Allison: No, it’s wonderful, please.
Meghen: Maria Longworth Nichols Storer traveled to the Philadelphia Centennial exposition in 1876, was so inspired by the Japanese art, including ceramics she saw that she eventually founded her own pottery. When we're considering the 20th century history of the tea bowl in the North American context, there is a Japonisme at play in those motivations for turning to Japan. And there's a history of art potters being entranced by Japanese arts, including ceramics. But I think more fundamentally there is a motivation that we find amongst American potters involving seeing the tea bowl as a kind of aspirational object. Knowing that the tea bowl as an idiom has been revered for so long in Japan has prompted a set of interests that sort of goes beyond the objects. It's complex though, because there's also the influence of actual objects on postwar American ceramics. For example, Ken Price has spoken and written about a Japanese black raku tea bowl that he had in his collection. He said, “look at that drip, that drip is great.” I'm not quoting him directly, but he says something to the effect that, “that object had presence.” So Ken Price went on to become one of the foremost ceramic artists in postwar American ceramics. You don't see the direct stylistic influence of Japanese tea bowls on his work. But I would say that the influence of Japanese ceramics on American modern and contemporary studio pottery, particularly, is so strong that it's almost like it's so present we're blind to it. So part of the motivation for taking on this complex set of global questions surrounding the tea bowl has been to try to account for the influence of Japan on American ceramics history as well.

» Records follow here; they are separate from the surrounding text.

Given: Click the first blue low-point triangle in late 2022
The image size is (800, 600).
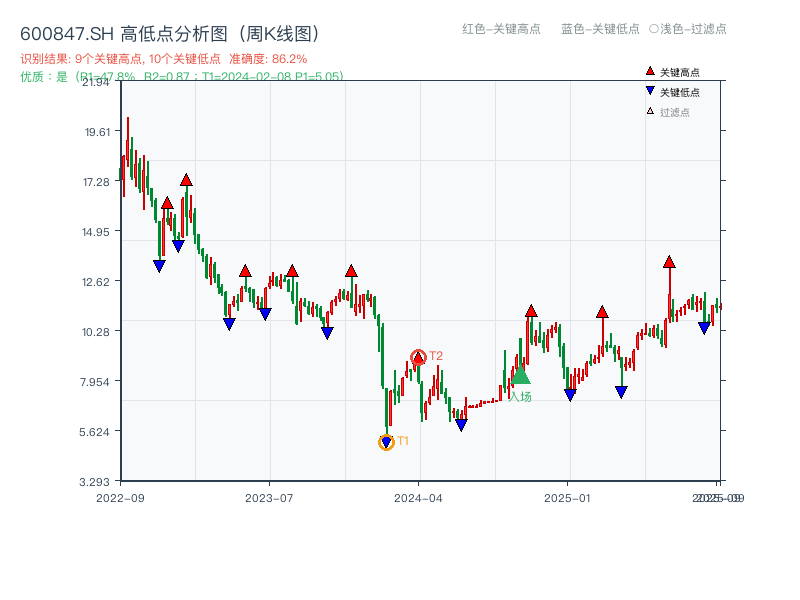Looking at the screenshot, I should pyautogui.click(x=158, y=265).
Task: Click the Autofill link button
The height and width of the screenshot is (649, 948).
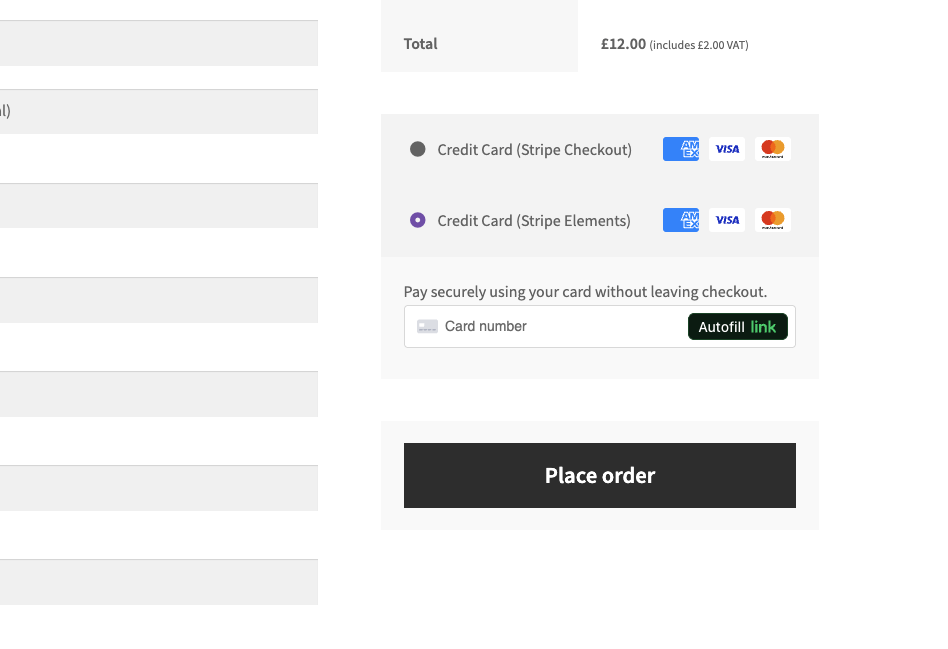Action: (x=738, y=327)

Allison: I wonder when you have students come to work with you and to learn from you, do they already have strong backgrounds? Are they interested in Japanese ceramics or art in particular? I'm thinking about the influence that they might have encountered, in the US, not quite realizing that it came from Japan. Do people know that there's Japanese influence there?
Meghen: Yes, I should say that at Alfred University I'm in a unique environment. Our program has been prominent in the education of Americans ceramics since its founding in 1900 by Charles Fergus Binns. So the students who come to my ceramics history classes are very savvy. They tend to be very savvy in terms of knowledge of ceramics broadly. There are some English words that are used in the world of ceramics in North America that derive from Japanese ceramics terms. So shino glaze. If you go to most college studios of ceramics, if you go to your average adult education center, chances are you will find a shino glaze and oribe glaze. You will find people making yunomi and you'll find people making chawan, maybe even guinomi. There are competitions and exhibitions involving chawan and yunomi in North America. So it's quite interesting to engage with students about the processes through which, these elements of Japanese ceramics discourse have entered the American discourse. I teach a ceramics history seminar to the incoming MFA students at Alfred every fall. I call it “Global Flows: Ceramic Art, Craft, and Design.” I think it's one way to really tackle understanding the history of world ceramics. So understanding it according to its global flows. So we look at the Song dynasty and it's influence to today amongst studio potters who were steeped in the histories and theories of Bernard Leach. We look at the what's arguably the world's biggest early global commodity: porcelain. My current research on tea bowls, which is still ongoing, in preparation for the exhibition next year is very much informed by thinking about ceramics as important forms of global flows.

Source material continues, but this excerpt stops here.